Burdine’s nephew was standing near his uncle when the shots rang out. He also blames the parents of the young shooters.
“They know the kids are out here doing this and they won't try to talk to their kids, if you're scared of your kids, try to get them some help,” he said.
The weekend was violent despite nearly 1,300 additional police officers on the streets, raids that arrested close to 60 people who police say drive the violence, and the seizing of 159 illegal guns.
“While our efforts are deterrent, if we don’t create a culture where someone thinks twice before picking up a gun, we'll see this cycle continue,” CPD first deputy superintendent Kevin Navarro, said.
The cycle of violence has hit the Burdine family twice now in less than a year. A nephew was killed last year, also shot in the head, prompting the family to put a sign in window asking people to put the guns down.
“Innocent people getting killed for something they aren't even involved in,” Davis said. “I’m going to put my trust and belief in God.”

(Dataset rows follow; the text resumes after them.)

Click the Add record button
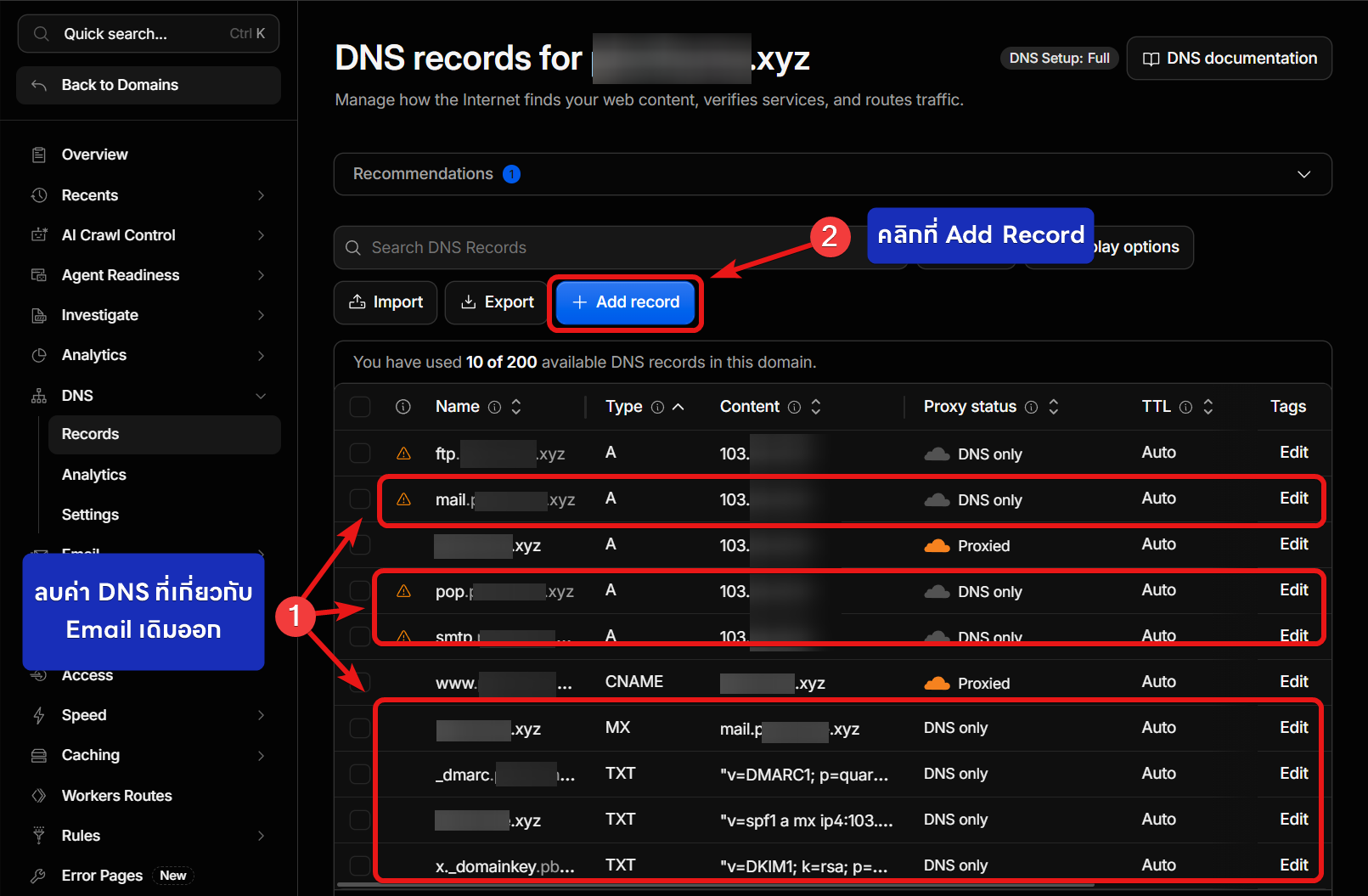The image size is (1368, 896). pyautogui.click(x=626, y=302)
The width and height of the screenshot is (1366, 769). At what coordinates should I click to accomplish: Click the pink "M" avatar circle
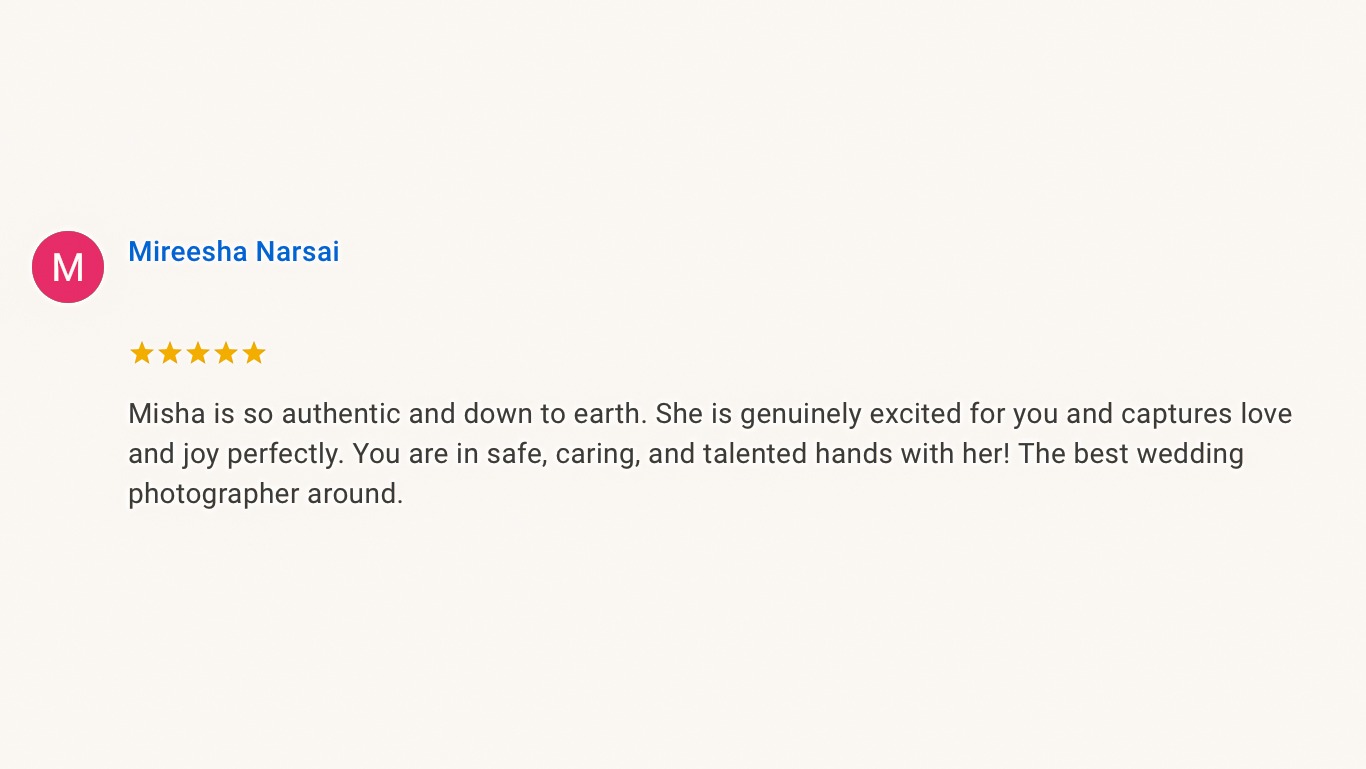[x=68, y=267]
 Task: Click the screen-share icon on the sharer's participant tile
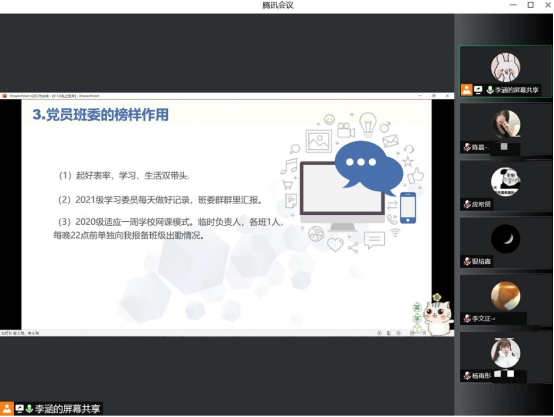(x=478, y=90)
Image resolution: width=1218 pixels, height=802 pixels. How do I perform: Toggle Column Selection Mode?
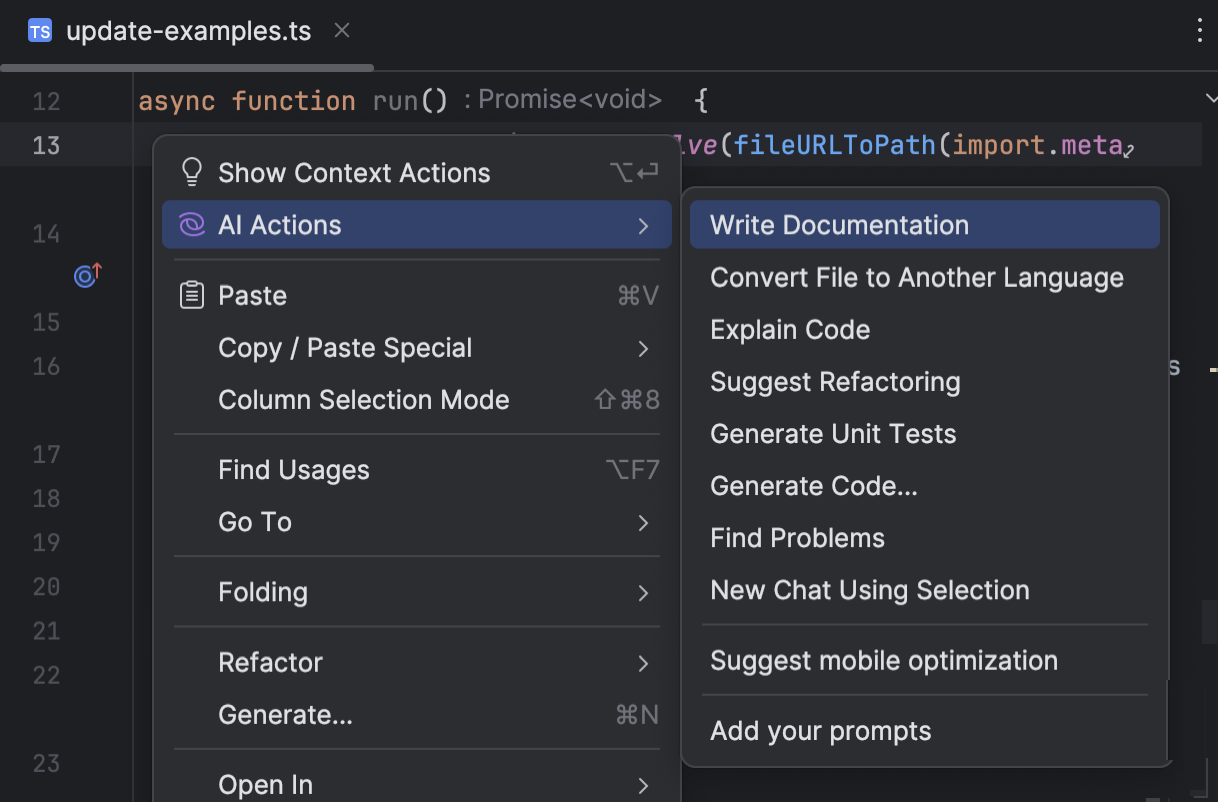364,400
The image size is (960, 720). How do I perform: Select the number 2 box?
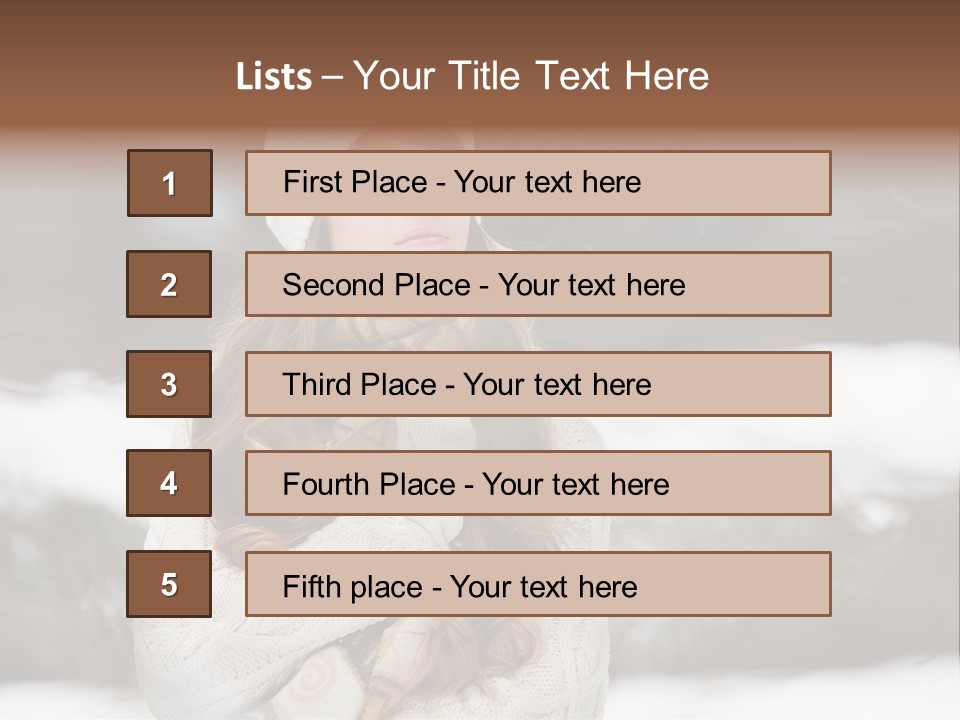(x=169, y=284)
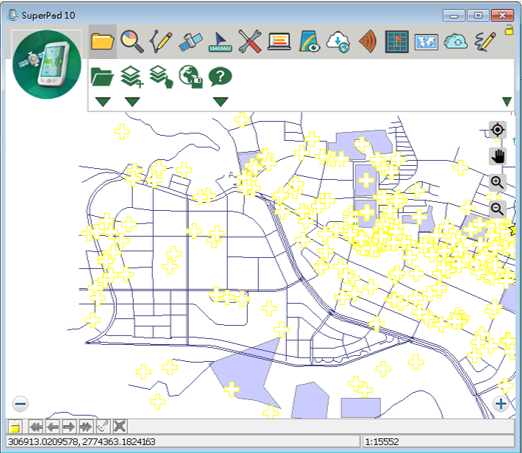Select the magnifier Query tab

coord(132,41)
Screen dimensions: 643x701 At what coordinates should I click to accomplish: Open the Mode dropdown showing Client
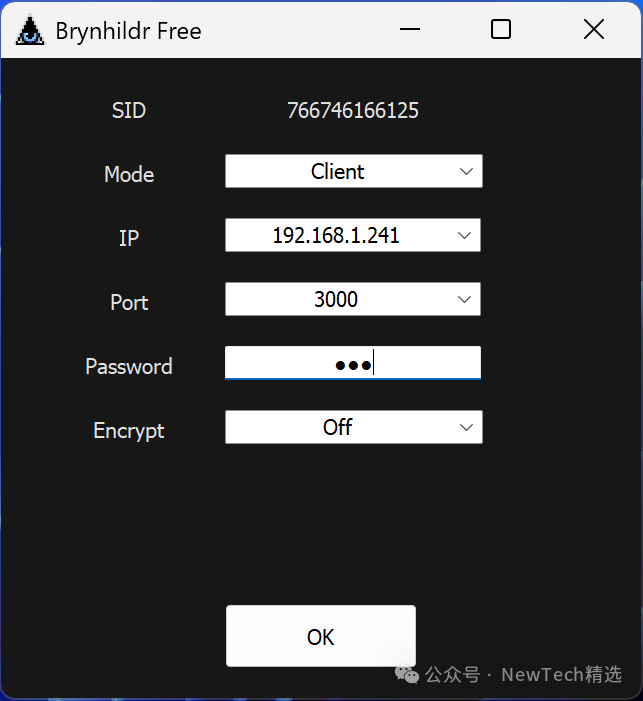(353, 171)

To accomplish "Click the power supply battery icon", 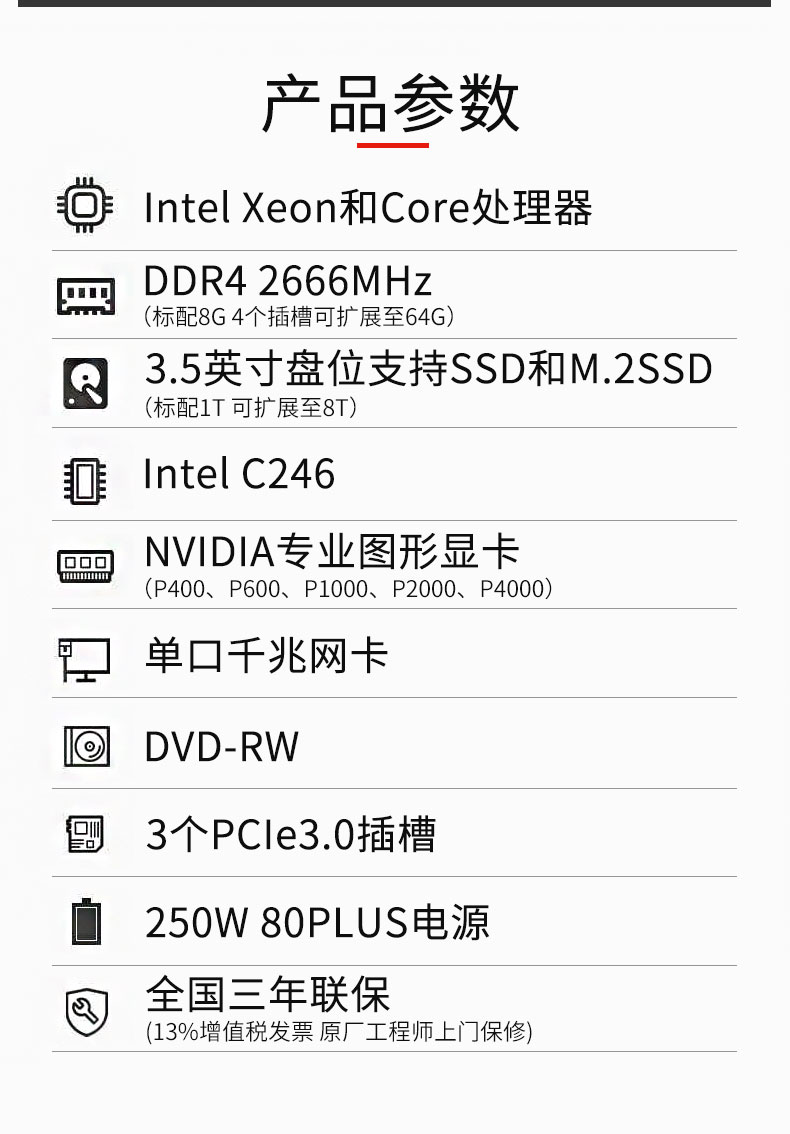I will point(86,921).
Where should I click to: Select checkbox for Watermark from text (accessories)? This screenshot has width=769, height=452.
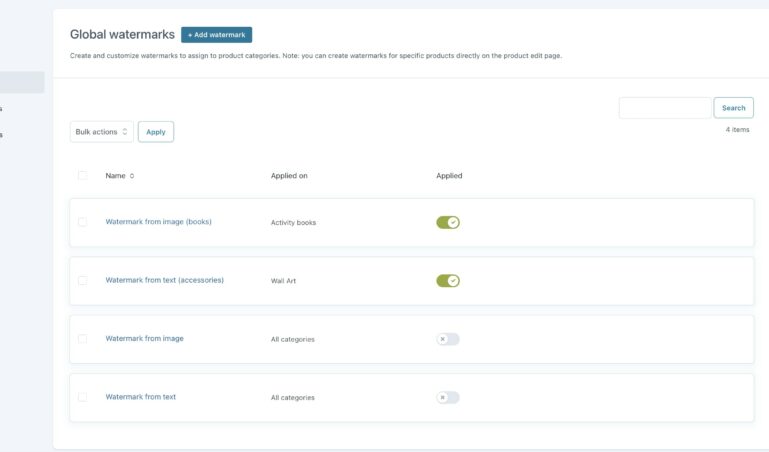(x=82, y=281)
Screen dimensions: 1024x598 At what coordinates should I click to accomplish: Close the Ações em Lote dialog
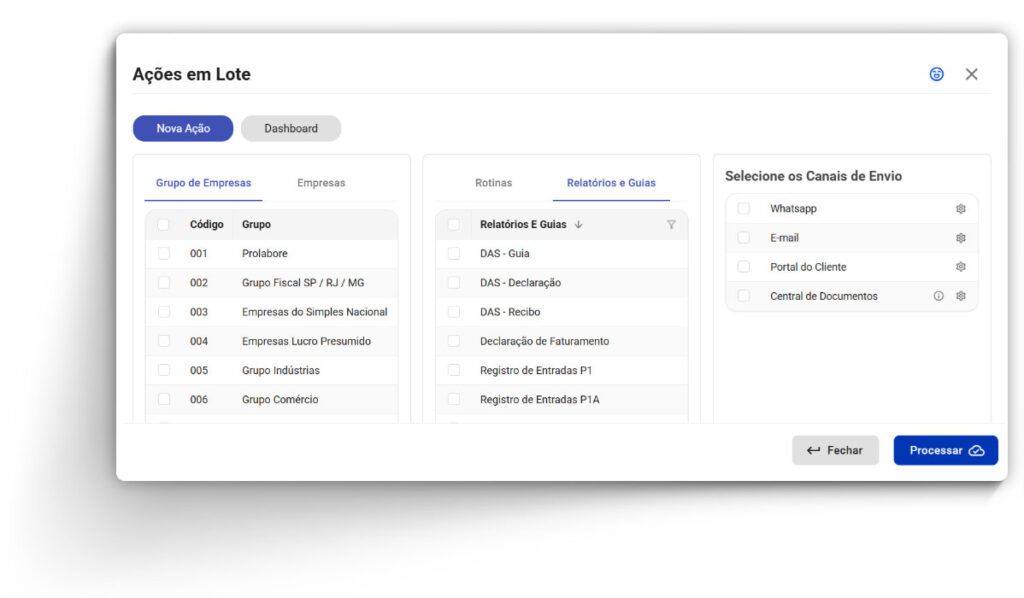click(971, 74)
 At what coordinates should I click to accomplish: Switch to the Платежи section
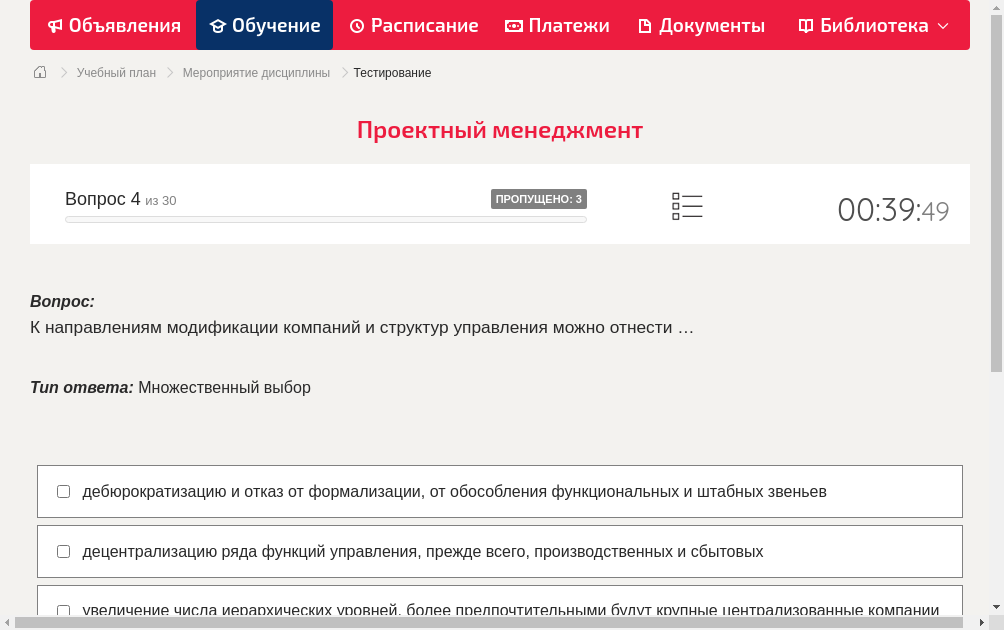click(557, 25)
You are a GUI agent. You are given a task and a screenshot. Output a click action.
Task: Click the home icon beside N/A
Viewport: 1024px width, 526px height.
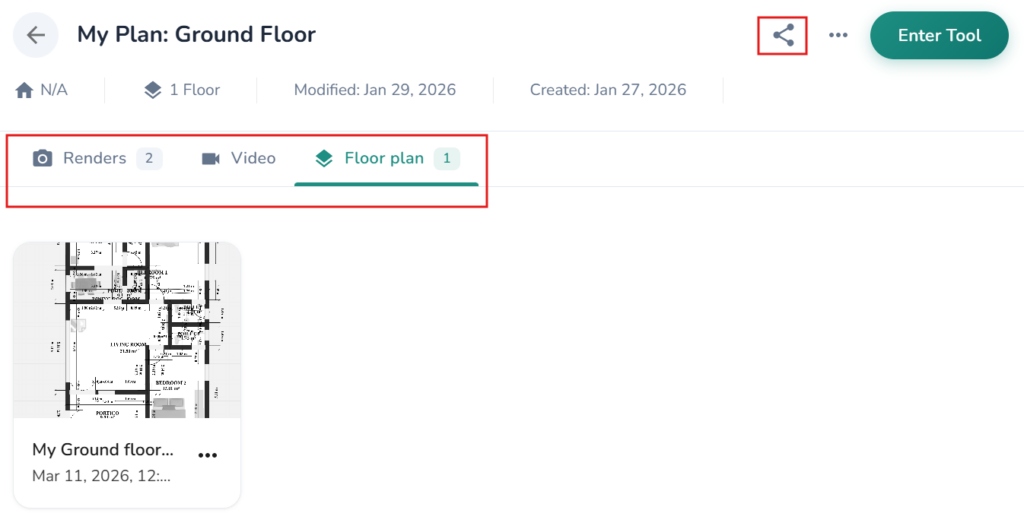click(x=25, y=90)
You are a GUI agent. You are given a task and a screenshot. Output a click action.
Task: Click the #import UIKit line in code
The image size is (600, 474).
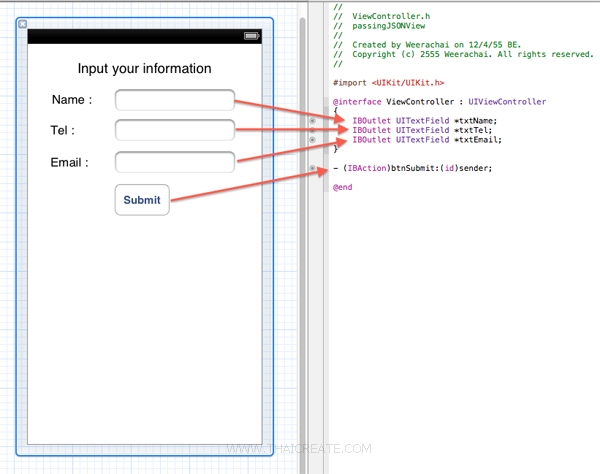click(389, 83)
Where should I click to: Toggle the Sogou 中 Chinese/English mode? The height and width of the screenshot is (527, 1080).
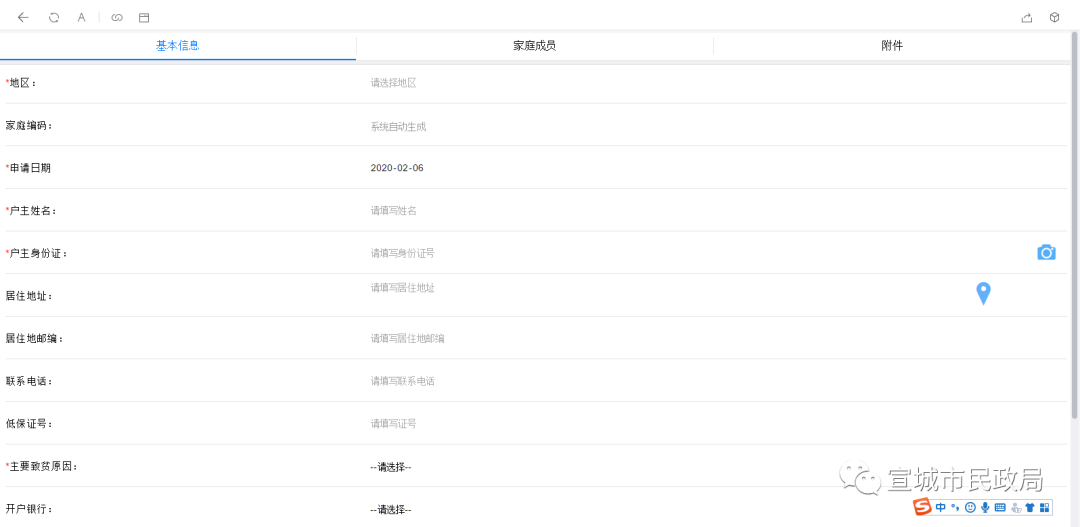pyautogui.click(x=941, y=508)
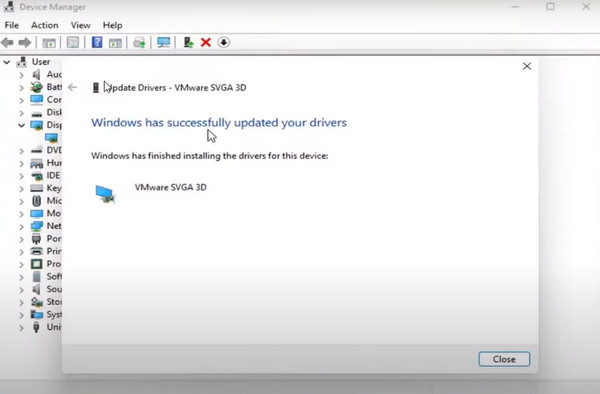Click the Forward arrow toolbar icon
Viewport: 600px width, 394px height.
[x=25, y=42]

Burdine’s wife says she wasn’t ready to share a photo of her husband with WGN, but family is asking for help in burying him.
They plan to set-up a GoFundMe page to collect the money.
Police admit the level of violence this holiday weekend was unacceptably high. But they said there were some bright spots. Eight police districts went without a shooting and shootings were down in the districts where they used the strategic decision support center to identify potential problem areas.
Last year, four people were killed and 60 were injured over the holiday weekend.